TASK DETAILS
Could you copy exactly the lines from the one containing "Expand the venv folder in the tree" through the last line of the records below, leaving out any pictures?

== INPUT DATA ==

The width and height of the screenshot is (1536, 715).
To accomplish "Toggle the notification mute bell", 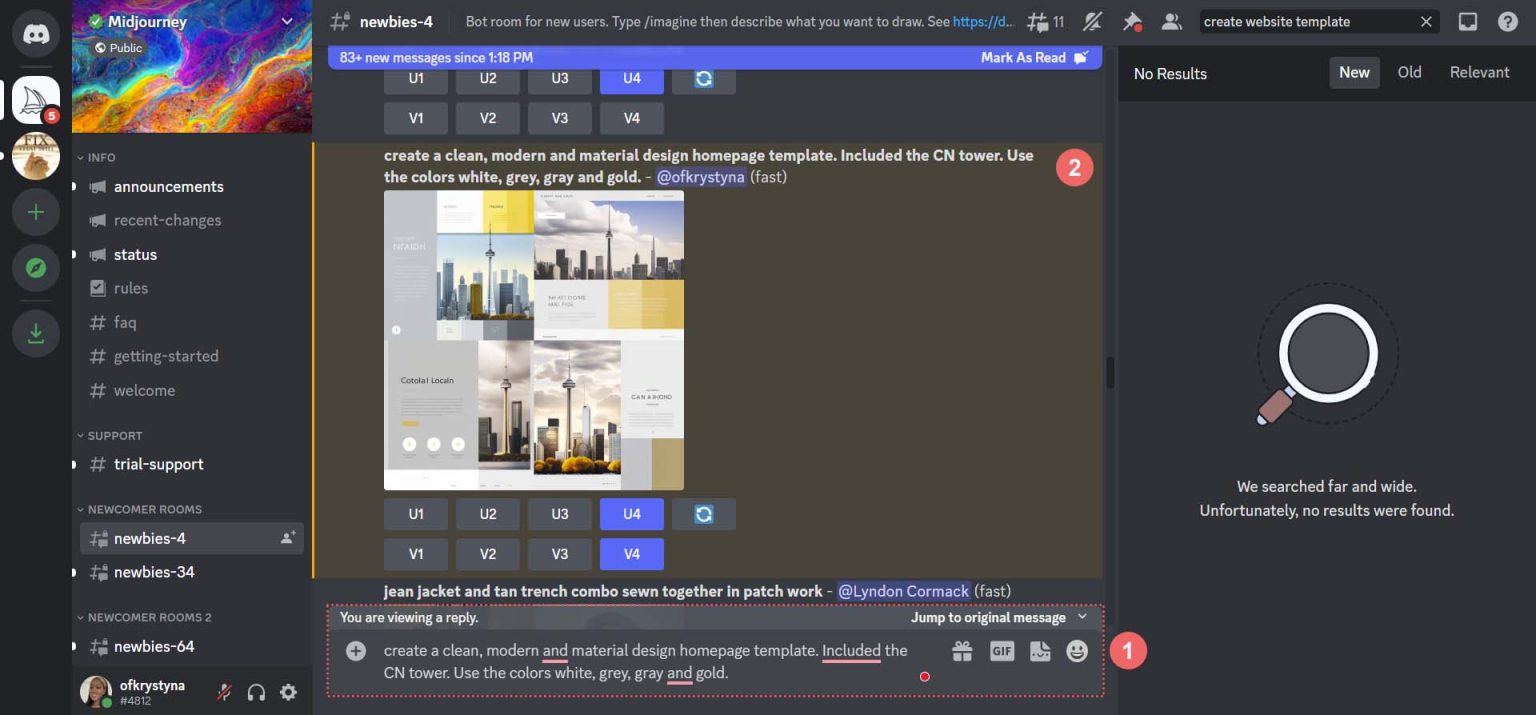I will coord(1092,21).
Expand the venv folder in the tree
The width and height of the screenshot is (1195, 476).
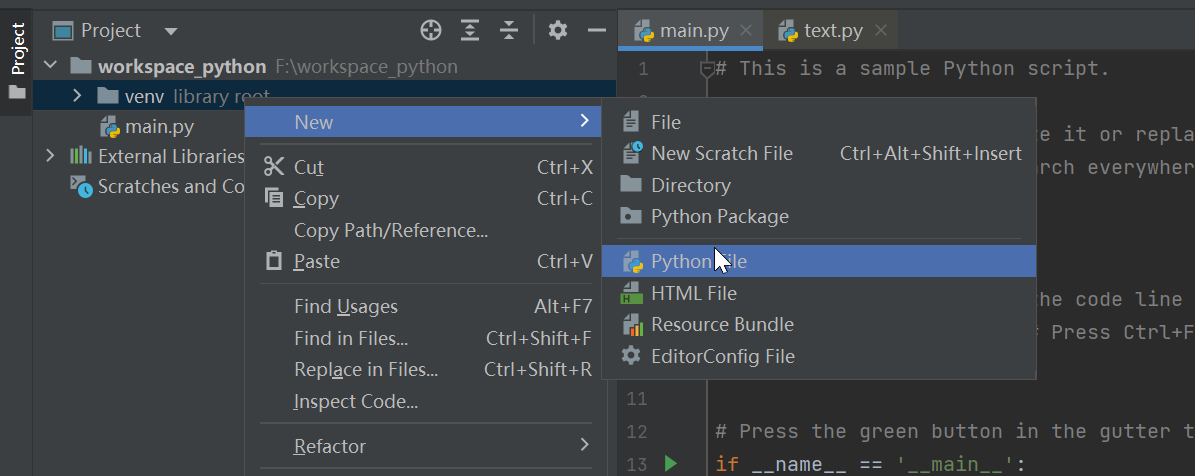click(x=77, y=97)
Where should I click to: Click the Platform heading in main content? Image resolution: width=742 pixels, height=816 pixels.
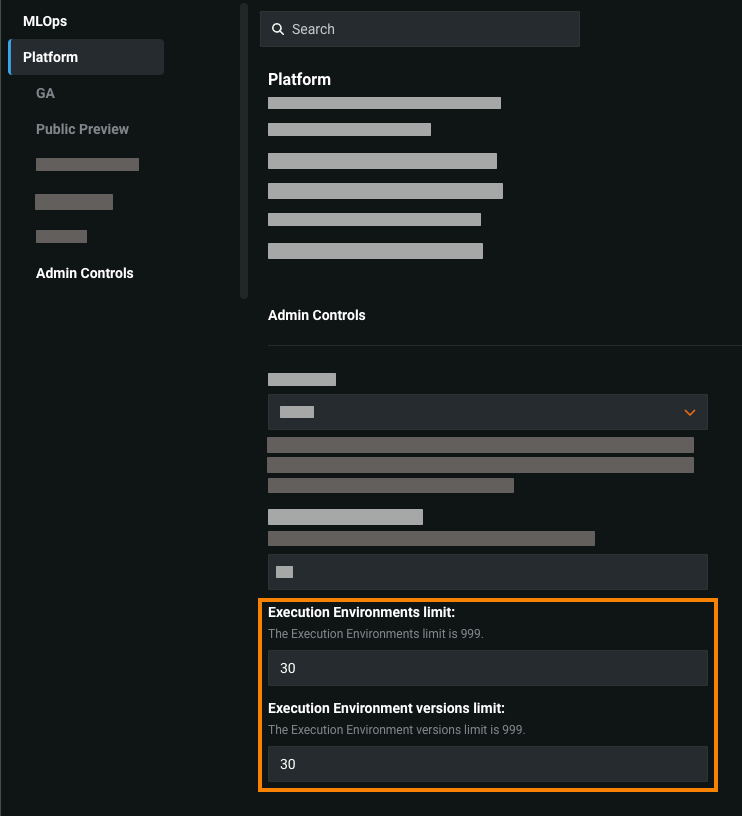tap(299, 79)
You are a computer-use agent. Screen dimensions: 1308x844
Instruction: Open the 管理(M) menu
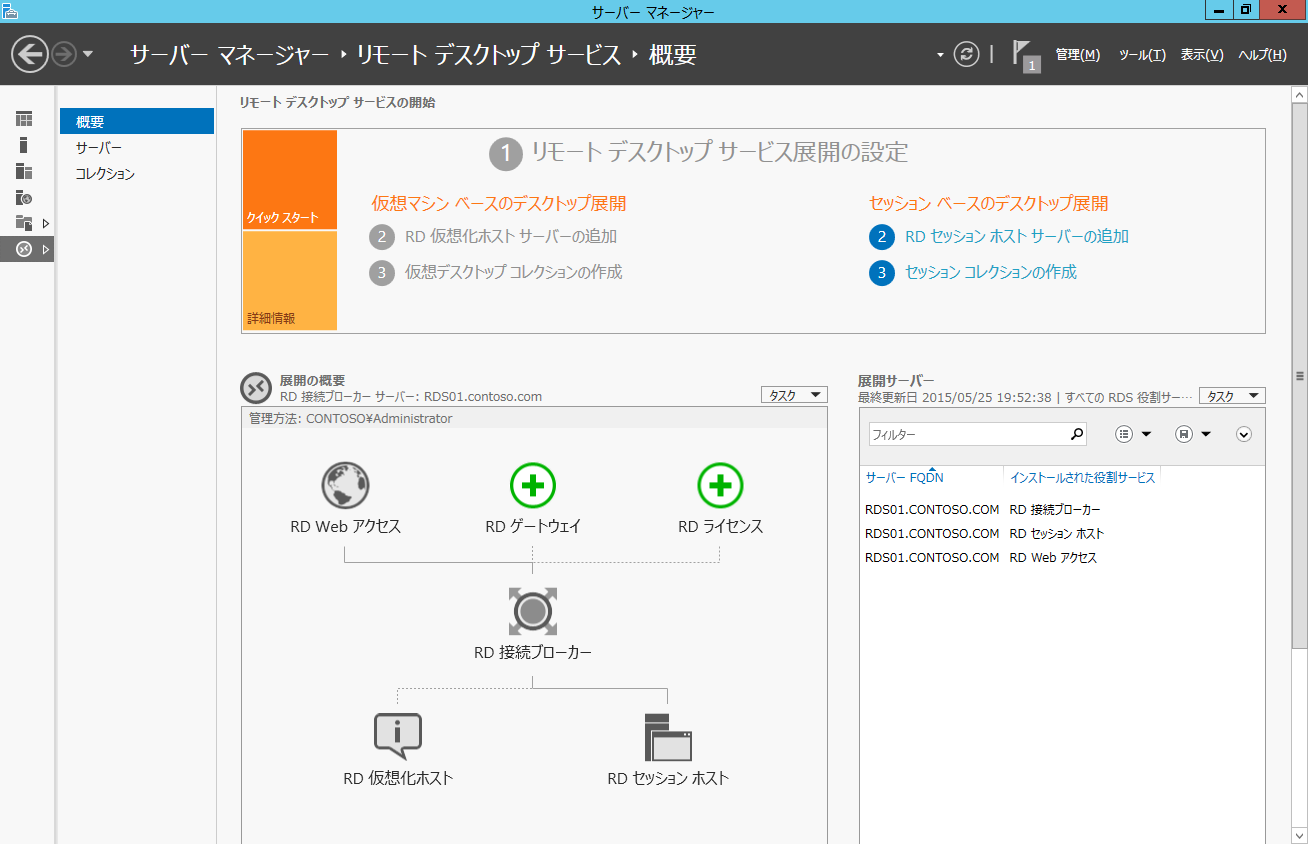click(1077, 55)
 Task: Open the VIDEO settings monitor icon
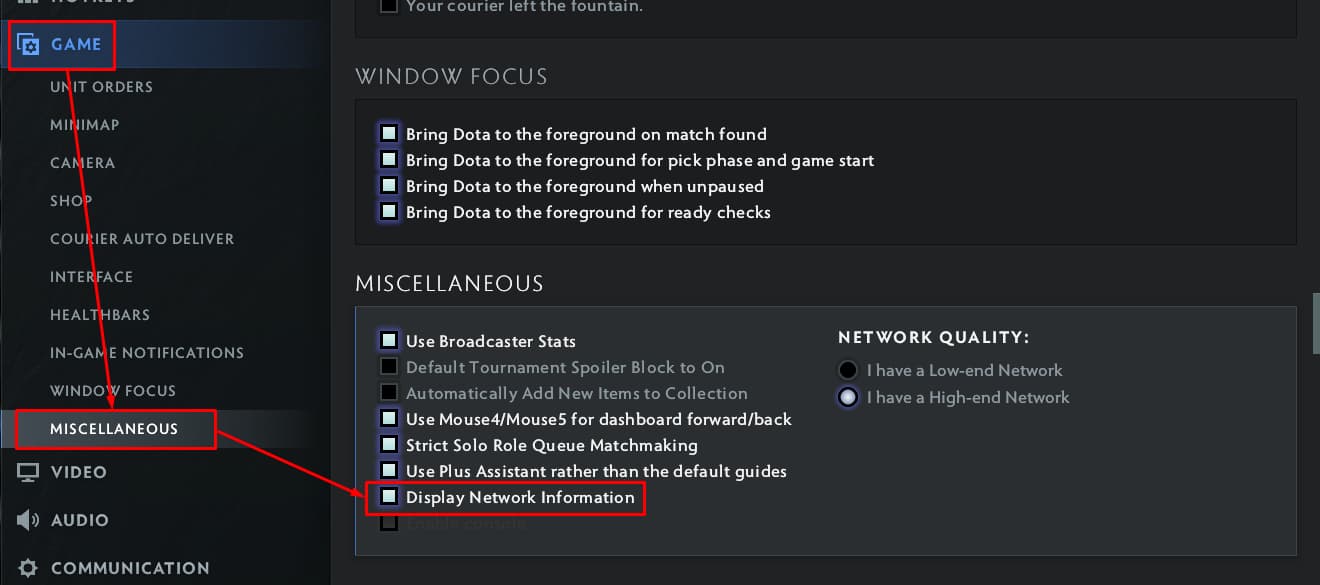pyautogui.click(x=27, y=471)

===

WRITTEN SOLUTION
Expand the venv folder in the tree
The width and height of the screenshot is (1195, 476).
click(x=77, y=97)
Where should I click to: Click the Platform heading in main content? Image resolution: width=742 pixels, height=816 pixels.
tap(299, 79)
You are a computer-use agent. Screen dimensions: 1308x844
Instruction: Open the 管理(M) menu
click(1077, 55)
 Task: Open the VIDEO settings monitor icon
pyautogui.click(x=27, y=471)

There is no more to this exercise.